Coups de force et grandes interrogations
Le coup d’État au Gabon est le huitième du genre en Afrique depuis 2021. En trois ans donc les militaires ont pris le pouvoir en renversant les régimes civils en place. Une succession de faits qui interroge sur l’instabilité politique chronique dans ces pays majoritairement francophones.
À remarquer que ces derniers coups d’État et contrairement à ceux qui ont eu lieu dans les années 60 et 70 se sont déroulés sans effusion de sang et ont surtout jouit du soutien des populations de ces pays.
Chronologiquement ces putchs ont débuté par celui mené par le colonel Mamady Doumbouya en 2021 qui a mis fin au règne du président Alpha Condé en Guinée. Par la suite, il y eut deux coups d’État en l’espace de huit mois seulement au Burkina Faso, un autre au Soudan, au Tchad, au Mali ( deux coups d’État en 9 mois), au Niger et enfin le dernier au Gabon avec « la mise en retraite » d’Ali Bongo, qui avait succédé à son père Omar Bongo. Le père et le fils ont gouverné le pays pendant près de 56 ans.
Après cette parenthèse historique,il s’agit de comprendre les raisons qui ont poussé à ces changements de force. La première est sans conteste le fait que les présidents « élus » ont grandement tripoté les résultats des suffrages et pratiqué ce que l’on dénomme actuellement des coups de force électoraux. La deuxième est la fin, par la force, de la fameuse françafrique.
L’ancienne puissance coloniale au Sahel et en Afrique de l’Ouest est fortement rejetée par les peuples de la région, ce qui explique le soutien des populations de ces pays aux militaires. Les Africains ne veulent plus de la France qui a toujours continué à se comporter comme une puissance coloniale dans la région, des années après l’indépendance de tous ces pays.
C’est là aussi une autre preuve des grandes mutations géostratégiques qui traversent le monde d’aujourd’hui et le rééquilibrage des forces qui ont mis grandement en berne l’hégémonie occidentale qui s’est imposée au lendemain de la seconde guerre mondiale.

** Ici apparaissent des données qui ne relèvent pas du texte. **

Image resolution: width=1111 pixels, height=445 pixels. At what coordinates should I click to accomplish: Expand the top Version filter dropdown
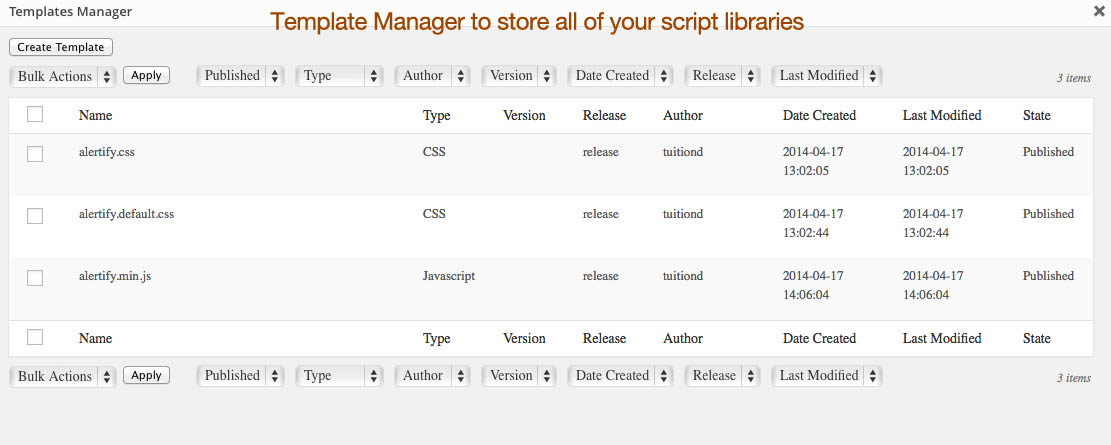(x=520, y=76)
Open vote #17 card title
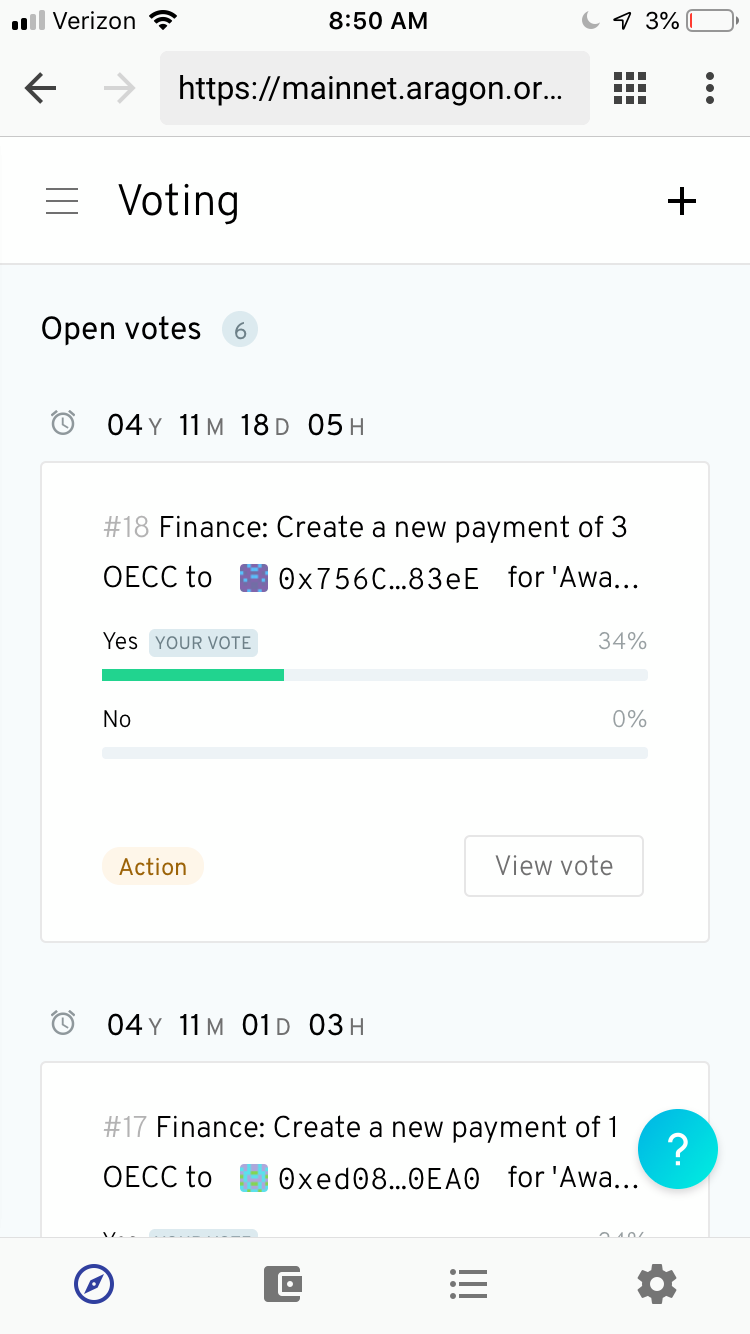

Il reste à indiquer que dans tous ces pays,les nouveaux hommes ont tous parlé d’une période de transition allant de six mois à trois et devant se conclure par de nouvelles élections. Mais il n’est pas dit qu’ils ne se présenteront pas eux-mêmes pour légitimer en quelque sorte leurs coups de force.
Mais quoi qu’il en adviendra d’ici six mois ou trois ans, ce qui est sûr pour le moment et cela par les faits c’est que l’Afrique est traversée par une profonde lame de fond dont on ne sait pas sur quoi elle débouchera et comment elle redessinera le nouveau paysage politique avec en toile de fond la grande inconnue des groupes terroristes qui eux aussi veulent faire de la région leur place forte.